Anon. - Glacier National Park, Montana
Une image et des mots.
"Que mes pas me portent dans la beauté, que mes pas me portent tout le long du jour, que mes pas me portent à chaque retour des saisons pour que la beauté me revienne. Beauté des oiseaux, beauté joyeuse des oiseaux. Que mes pas me portent sur le chemin gorgé de pollen, que mes pas me portent dans la danse des sauterelles, que mes pas me portent dans la rosée fraîche et que la beauté soit avec moi. Que mes pas me portent vers la beauté qui me précède, que mes pas me portent vers la beauté qui me succède, que mes pas me portent vers la beauté du ciel, que mes pas me portent vers la beauté qui m'entoure, que mes pas me portent dans la vieillesse, sur un chemin de beauté, vivifié. Que mes pas me portent dans la vieillesse, sur un chemin de beauté, vers une vie nouvelle, et dans la beauté je marcherai, dans la beauté je marcherai..." Poème Navajo.

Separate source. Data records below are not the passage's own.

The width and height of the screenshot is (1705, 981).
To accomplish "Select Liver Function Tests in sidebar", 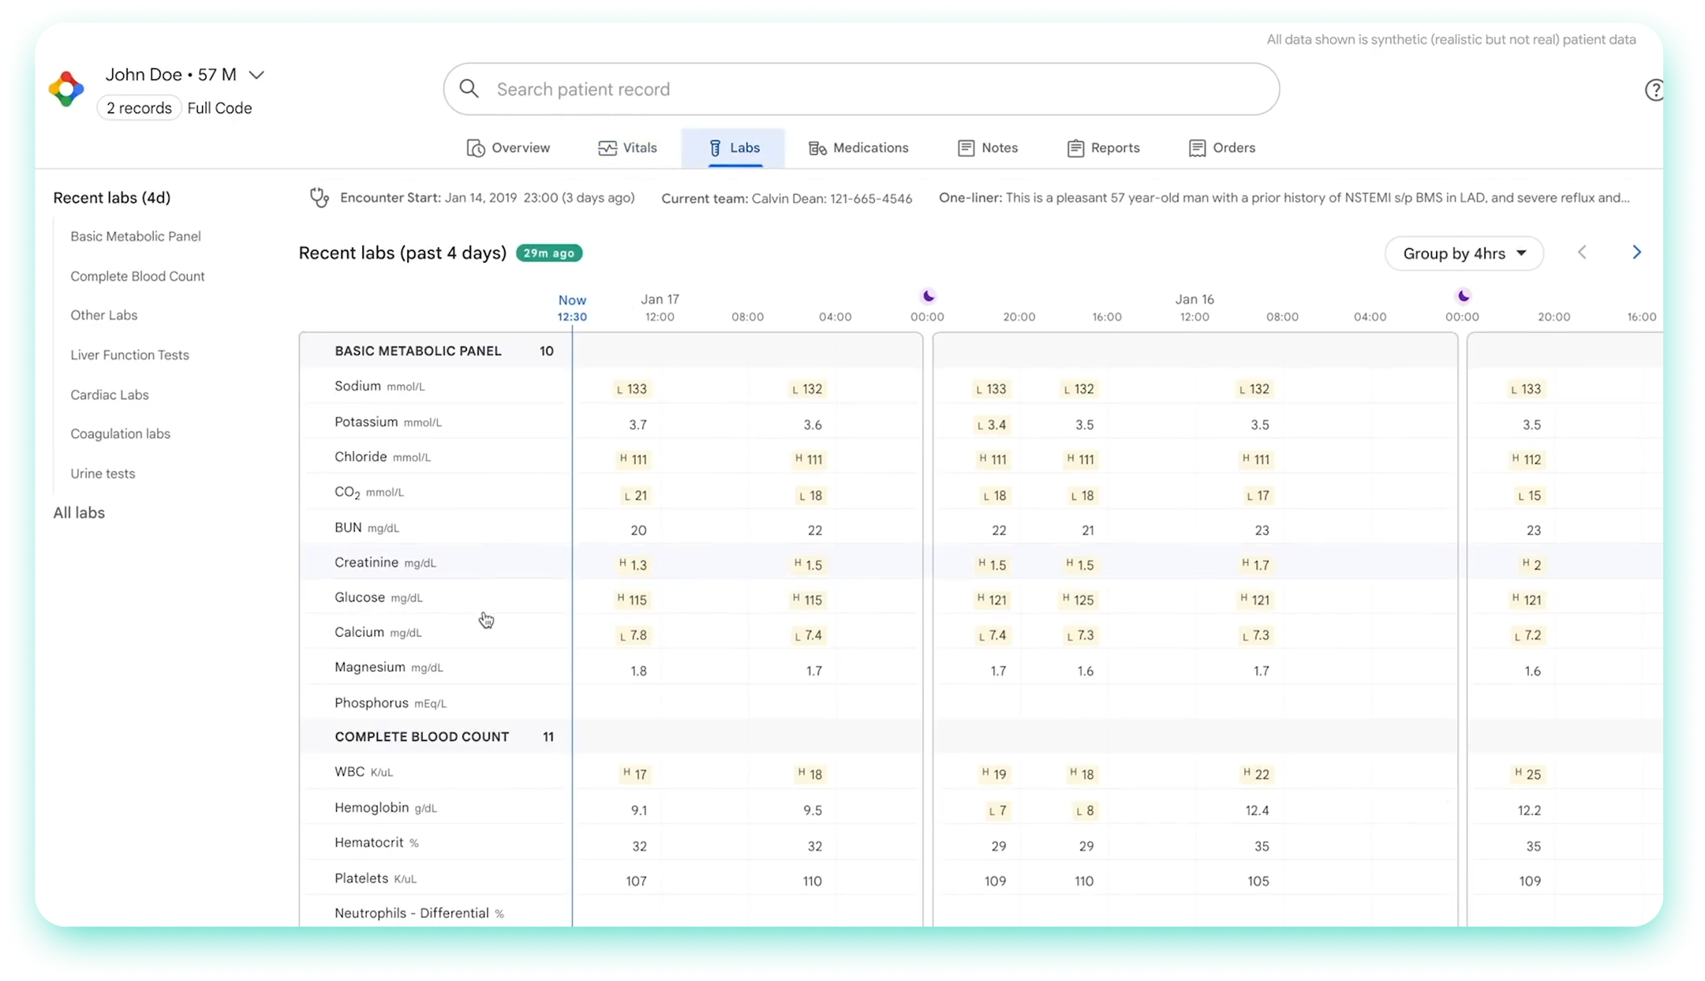I will click(129, 355).
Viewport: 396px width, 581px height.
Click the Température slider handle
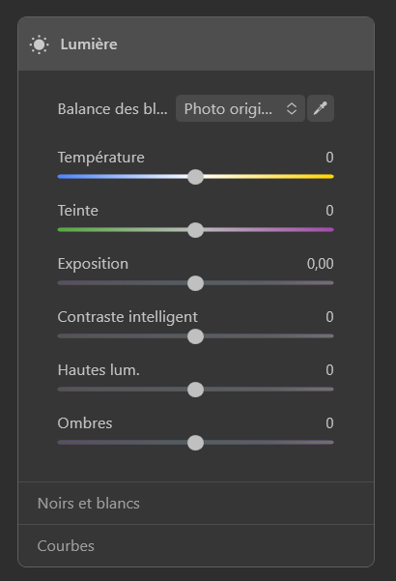click(195, 177)
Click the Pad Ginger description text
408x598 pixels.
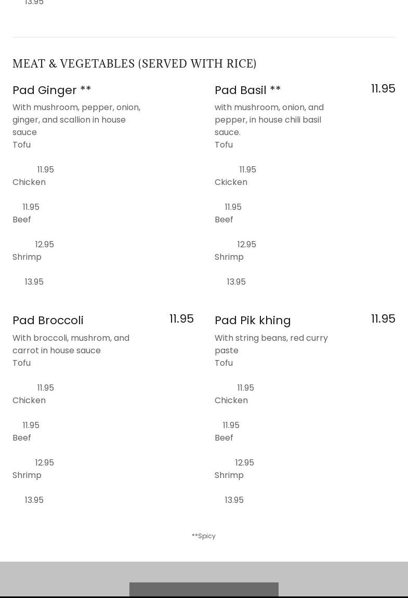[x=76, y=119]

Des peintres naïfs, le critique Wilhem Uhde disait qu'ils étaient "les peintres du coeur sacré" ; après l'impressionnisme et le cubisme il fallait, disait-il, "que vinssent ces peintres pour conférer à la réalité le sublime de la pensée et la grandeur du sentiment". C'est pour moi ce qu'exprime ce poème - peut-être inspiré par ces sublimes paysages du Montana -, et sa naïveté n'est pas non plus de celles qu'on pourrait moquer, mais plutôt de celles dont on doit faire l'éloge... S'y exprime essentiellement la profondeur des peuples autochtones et leur amour intime pour la nature, le seul - disait Balzac - qui ne trompe pas les espérances humaines.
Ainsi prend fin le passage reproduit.